In the example of FIG. 6, each functional unit is configured to clarify the understanding of the present invention, but the present invention is not limited thereto. For example, the parsing and filtering strength determination unit 610 may correspond to the entropy decoding unit of FIG. 2 or may be configured as a separate parsing unit. Additionally, the deblocking filtering unit 650 may correspond to the filter unit of FIG. 2. Additionally, the decoding unit 640 may correspond to the remaining functional units excluding the entropy decoding unit and the filter unit in FIG. 2.

In addition, in FIG. 6, bS is determined in the bS determination unit 640, but when bS is not determined in the parsing unit but is determined in the filtering unit, the filtering unit derives the boundary to which deblocking filtering will be applied and then determines the boundary for each boundary. After setting bS. Depending on bS and/or other filtering parameters, it is possible to determine whether to apply deblocking filtering and which deblocking filtering (weak filtering, strong filtering) to apply.

In this specification, the present invention has been described using terms such as frame and reference frame, but this is for convenience of explanation. A (reference) frame may be used in the same sense as a (reference) picture, and in the present invention, a frame is referred to as a picture. Note that the technical idea of the present invention can be applied the same even when replaced with .

In the above-described exemplary system, the methods are described on a flowchart basis as a series of steps or blocks; however, the invention is not limited to the order of the steps, and some steps may occur simultaneously or in a different order than other steps as described above. You can.
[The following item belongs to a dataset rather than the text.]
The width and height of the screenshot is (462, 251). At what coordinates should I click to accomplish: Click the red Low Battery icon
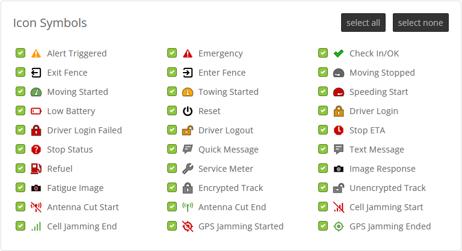coord(36,111)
Additionally, the above-described embodiments include examples of various aspects. Accordingly, the present invention is intended to include all other substitutions, modifications and changes falling within the scope of the following claims.

In the description of the present invention so far, when it is mentioned that one component is “connected” or “connected” to another component, the other component is directly connected or connected to the other component. However, it should be understood that other components may exist between the above two components. On the other hand, when it is mentioned that one component is “directly connected” or “directly connected” to another component, it should be understood that no other components exist between the two components.

Claims (2)

determining a block boundary to which a deblocking filter will be applied;
determining a boundary filtering strength for the block boundary; and
Applying the deblocking filter to the block boundary based on the boundary filtering strength,
The step of determining the boundary filtering strength is,
Determine the value of the boundary filtering strength using whether the block boundary is a partition boundary of a prediction block and whether the block boundary is a partition boundary of a transform block,
If the depth of the coding block is the maximum depth, the inner boundary of the coding block is not filtered,
The prediction block and the transform block are each divided from the coding block,
An image decoding method, characterized in that the prediction block is decoded in one of intra mode and inter mode.
determining a block boundary to which a deblocking filter will be applied;
determining a boundary filtering strength for the block boundary; and
Applying the deblocking filter to the block boundary based on the boundary filtering strength,
The step of determining the boundary filtering strength is,
Determine the value of the boundary filtering strength using whether the block boundary is a partition boundary of a prediction block and whether the block boundary is a partition boundary of a transform block,
If the depth of the coding block is the maximum depth, the inner boundary of the coding block is not filtered,
The prediction block and the transform block are each divided from the coding block,
An image encoding method, characterized in that the prediction block is encoded in one of intra mode and inter mode.